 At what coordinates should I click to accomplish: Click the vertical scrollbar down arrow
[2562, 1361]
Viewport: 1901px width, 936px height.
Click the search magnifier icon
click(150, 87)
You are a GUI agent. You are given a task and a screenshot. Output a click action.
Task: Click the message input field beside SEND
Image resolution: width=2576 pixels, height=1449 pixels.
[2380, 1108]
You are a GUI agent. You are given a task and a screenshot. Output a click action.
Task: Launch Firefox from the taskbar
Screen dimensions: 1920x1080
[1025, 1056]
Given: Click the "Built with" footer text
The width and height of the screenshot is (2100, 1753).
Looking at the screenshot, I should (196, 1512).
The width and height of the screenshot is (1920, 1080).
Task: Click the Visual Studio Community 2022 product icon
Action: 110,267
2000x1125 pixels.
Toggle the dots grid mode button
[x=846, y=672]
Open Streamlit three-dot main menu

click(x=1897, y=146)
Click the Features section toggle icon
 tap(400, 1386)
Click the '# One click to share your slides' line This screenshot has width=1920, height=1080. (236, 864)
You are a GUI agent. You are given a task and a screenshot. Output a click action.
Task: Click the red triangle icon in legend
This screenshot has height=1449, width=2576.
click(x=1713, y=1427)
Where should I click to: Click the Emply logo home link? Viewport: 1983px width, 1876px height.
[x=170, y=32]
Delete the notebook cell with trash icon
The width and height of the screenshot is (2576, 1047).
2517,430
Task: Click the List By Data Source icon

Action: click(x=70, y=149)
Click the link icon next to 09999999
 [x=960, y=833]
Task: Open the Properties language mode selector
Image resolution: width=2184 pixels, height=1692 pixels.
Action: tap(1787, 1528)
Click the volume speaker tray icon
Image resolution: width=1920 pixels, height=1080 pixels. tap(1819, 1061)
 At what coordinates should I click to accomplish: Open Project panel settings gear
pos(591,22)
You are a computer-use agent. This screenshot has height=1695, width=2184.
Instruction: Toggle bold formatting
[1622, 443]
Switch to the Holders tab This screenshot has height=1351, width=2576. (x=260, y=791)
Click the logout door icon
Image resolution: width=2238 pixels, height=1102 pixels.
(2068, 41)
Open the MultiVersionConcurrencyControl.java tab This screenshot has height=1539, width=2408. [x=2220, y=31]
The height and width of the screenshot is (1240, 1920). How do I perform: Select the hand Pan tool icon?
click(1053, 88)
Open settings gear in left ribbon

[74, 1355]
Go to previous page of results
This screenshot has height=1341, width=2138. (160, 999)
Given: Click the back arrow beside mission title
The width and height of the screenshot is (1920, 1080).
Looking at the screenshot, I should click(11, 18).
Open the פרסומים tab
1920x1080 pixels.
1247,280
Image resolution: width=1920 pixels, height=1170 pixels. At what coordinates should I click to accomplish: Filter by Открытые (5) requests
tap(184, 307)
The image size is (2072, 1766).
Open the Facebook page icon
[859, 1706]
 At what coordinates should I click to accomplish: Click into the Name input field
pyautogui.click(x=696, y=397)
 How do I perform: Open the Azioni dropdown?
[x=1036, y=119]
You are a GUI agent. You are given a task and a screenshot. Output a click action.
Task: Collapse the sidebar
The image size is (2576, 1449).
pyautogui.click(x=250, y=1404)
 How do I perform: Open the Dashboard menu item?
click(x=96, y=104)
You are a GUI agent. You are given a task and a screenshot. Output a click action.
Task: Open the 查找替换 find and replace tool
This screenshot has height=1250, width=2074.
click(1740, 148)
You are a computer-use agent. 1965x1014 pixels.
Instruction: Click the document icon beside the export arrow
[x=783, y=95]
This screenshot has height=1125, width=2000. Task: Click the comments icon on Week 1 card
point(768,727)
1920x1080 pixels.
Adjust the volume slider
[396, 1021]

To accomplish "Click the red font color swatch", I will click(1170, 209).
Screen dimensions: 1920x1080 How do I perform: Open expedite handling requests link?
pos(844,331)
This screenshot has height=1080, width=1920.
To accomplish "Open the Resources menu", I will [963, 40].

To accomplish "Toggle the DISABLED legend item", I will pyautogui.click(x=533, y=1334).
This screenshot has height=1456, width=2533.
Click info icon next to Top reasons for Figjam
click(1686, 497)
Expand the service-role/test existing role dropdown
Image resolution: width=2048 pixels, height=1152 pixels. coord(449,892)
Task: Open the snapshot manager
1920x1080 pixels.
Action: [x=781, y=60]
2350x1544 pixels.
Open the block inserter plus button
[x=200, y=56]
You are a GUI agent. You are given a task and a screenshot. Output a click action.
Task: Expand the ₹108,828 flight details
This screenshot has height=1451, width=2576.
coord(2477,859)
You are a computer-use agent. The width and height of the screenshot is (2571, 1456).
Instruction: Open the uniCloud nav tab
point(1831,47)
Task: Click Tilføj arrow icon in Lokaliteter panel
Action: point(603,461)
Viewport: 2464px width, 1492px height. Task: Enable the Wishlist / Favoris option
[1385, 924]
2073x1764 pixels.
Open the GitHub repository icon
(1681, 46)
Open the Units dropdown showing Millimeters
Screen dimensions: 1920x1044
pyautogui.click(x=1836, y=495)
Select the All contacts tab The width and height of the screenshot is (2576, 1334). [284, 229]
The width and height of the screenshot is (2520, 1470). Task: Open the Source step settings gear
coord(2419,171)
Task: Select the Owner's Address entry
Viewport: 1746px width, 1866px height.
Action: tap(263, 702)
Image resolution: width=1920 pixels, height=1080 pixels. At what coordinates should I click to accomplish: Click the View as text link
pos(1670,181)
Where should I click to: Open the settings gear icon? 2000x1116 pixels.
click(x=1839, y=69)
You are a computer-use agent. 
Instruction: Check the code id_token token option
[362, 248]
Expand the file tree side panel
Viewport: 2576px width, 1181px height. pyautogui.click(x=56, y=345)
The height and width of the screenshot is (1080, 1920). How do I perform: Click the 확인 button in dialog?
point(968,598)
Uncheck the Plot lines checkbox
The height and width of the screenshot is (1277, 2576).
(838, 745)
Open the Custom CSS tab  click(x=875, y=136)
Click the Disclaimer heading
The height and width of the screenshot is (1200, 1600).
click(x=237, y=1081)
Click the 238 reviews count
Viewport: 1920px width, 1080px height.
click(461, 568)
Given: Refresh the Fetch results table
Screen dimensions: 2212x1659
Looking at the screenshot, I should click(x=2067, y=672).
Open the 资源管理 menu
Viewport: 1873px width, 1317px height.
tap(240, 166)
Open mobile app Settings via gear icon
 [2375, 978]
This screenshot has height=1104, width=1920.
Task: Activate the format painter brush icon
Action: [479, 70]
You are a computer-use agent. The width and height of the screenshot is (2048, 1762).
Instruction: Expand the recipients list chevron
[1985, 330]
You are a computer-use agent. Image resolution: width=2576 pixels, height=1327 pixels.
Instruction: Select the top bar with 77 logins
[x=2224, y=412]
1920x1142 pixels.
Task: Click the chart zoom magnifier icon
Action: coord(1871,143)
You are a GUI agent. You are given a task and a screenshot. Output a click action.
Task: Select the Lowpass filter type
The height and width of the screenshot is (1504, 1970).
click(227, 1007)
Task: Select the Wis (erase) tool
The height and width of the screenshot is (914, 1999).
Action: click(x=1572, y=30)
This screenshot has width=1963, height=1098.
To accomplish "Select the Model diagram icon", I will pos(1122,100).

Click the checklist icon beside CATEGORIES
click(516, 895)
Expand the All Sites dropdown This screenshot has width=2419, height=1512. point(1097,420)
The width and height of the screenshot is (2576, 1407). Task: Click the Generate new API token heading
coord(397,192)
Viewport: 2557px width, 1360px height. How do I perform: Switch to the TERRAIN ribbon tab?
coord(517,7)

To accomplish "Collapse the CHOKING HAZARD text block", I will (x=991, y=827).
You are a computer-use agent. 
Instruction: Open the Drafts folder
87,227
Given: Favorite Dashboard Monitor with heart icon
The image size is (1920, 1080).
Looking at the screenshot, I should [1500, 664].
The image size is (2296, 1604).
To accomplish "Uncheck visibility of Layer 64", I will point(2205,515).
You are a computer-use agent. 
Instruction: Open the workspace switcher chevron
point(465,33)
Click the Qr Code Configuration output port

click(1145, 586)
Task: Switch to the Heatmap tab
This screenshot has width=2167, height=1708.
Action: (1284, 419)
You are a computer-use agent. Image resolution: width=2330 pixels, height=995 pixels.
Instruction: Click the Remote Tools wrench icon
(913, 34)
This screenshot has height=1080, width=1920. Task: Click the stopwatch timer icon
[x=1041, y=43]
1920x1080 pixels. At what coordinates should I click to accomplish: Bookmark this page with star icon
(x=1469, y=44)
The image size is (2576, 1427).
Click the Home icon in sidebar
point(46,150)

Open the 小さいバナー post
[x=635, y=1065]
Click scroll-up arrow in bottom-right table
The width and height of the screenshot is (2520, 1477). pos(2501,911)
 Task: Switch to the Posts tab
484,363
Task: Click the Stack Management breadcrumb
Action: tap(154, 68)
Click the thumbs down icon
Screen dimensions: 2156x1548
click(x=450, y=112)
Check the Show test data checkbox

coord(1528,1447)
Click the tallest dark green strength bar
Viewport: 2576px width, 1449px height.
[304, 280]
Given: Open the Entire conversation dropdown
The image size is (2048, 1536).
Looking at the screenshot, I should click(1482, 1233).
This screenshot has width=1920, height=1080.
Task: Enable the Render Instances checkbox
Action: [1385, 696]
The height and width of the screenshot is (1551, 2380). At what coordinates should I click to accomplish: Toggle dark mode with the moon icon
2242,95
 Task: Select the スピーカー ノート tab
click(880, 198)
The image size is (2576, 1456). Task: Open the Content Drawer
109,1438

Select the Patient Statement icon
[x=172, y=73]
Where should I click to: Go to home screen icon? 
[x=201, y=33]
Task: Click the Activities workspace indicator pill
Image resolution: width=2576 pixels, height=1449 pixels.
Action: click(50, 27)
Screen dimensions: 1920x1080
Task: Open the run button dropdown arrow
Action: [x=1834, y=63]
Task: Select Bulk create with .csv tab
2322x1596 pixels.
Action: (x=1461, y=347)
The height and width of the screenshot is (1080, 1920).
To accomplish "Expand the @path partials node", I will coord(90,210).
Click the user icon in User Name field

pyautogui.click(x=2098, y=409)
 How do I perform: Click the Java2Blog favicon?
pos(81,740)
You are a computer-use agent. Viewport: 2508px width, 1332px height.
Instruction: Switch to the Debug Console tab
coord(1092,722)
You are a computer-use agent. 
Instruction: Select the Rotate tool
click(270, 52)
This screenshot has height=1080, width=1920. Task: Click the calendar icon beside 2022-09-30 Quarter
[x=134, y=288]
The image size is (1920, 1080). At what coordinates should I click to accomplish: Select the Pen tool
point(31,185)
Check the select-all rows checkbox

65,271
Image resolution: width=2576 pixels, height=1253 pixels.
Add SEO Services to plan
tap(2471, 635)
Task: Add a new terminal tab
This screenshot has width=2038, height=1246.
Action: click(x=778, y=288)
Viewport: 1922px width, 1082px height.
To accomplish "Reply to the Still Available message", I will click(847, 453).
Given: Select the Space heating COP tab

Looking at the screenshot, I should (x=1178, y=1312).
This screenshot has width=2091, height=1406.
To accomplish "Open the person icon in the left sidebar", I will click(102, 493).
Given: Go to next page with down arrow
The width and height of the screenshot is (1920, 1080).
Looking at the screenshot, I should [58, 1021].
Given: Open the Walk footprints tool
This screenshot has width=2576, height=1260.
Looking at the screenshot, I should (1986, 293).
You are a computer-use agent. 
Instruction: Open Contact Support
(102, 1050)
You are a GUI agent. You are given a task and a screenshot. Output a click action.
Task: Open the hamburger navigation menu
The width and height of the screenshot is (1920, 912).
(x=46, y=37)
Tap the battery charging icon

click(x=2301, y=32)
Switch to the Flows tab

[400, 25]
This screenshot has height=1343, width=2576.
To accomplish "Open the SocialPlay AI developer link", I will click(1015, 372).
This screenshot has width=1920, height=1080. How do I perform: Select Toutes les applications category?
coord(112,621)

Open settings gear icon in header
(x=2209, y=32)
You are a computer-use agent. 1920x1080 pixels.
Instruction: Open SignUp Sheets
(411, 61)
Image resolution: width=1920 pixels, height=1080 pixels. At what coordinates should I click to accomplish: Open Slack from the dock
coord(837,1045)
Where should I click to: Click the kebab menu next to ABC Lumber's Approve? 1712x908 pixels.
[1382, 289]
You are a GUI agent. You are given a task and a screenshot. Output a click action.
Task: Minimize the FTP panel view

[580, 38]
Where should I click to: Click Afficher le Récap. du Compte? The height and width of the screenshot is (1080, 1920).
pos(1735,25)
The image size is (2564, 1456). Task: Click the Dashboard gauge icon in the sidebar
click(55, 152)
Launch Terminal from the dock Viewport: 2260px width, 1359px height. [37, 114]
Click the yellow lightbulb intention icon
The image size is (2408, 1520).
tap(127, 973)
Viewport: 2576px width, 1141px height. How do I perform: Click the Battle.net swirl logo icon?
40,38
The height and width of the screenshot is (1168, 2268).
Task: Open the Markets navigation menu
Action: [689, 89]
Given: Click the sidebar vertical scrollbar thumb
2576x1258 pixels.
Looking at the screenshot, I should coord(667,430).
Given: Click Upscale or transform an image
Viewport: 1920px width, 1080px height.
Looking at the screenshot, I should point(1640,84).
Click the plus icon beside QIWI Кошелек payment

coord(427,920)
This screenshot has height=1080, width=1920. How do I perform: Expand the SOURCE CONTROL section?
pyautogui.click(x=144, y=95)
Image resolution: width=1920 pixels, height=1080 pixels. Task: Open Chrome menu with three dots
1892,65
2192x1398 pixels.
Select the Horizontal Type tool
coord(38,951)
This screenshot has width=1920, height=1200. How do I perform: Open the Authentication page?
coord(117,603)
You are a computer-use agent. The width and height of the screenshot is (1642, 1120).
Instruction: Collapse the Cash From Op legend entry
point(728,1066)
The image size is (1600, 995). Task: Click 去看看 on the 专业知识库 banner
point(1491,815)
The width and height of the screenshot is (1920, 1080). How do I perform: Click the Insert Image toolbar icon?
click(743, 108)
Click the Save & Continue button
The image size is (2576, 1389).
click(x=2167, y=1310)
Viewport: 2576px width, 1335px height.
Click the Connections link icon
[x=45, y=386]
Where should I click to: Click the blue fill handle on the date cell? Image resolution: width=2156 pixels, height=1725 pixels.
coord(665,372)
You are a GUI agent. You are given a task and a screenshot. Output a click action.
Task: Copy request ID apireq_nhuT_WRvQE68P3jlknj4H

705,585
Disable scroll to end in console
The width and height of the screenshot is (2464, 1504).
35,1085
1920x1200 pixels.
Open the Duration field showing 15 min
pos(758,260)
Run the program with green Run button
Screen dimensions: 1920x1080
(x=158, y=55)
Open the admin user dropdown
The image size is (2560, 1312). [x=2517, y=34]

_ _ _ _

• [Task requirements] From the records above, transcribe without alteration every line from the one with "The height and width of the screenshot is (1080, 1920). How" to the one with "You are a computer-use agent. Image resolution: width=2576", inclusive.

• [Solution]
The height and width of the screenshot is (1080, 1920). How do I perform: Click the 확인 button in dialog?
point(968,598)
Uncheck the Plot lines checkbox
The height and width of the screenshot is (1277, 2576).
(838, 745)
Open the Custom CSS tab  click(x=875, y=136)
Click the Disclaimer heading
The height and width of the screenshot is (1200, 1600).
click(x=237, y=1081)
Click the 238 reviews count
Viewport: 1920px width, 1080px height.
click(461, 568)
Given: Refresh the Fetch results table
Screen dimensions: 2212x1659
Looking at the screenshot, I should click(x=2067, y=672).
Open the 资源管理 menu
Viewport: 1873px width, 1317px height.
tap(240, 166)
Open mobile app Settings via gear icon
 [2375, 978]
This screenshot has height=1104, width=1920.
Task: Activate the format painter brush icon
Action: [479, 70]
You are a computer-use agent. The width and height of the screenshot is (2048, 1762).
Instruction: Expand the recipients list chevron
[1985, 330]
You are a computer-use agent. Image resolution: width=2576 pixels, height=1327 pixels.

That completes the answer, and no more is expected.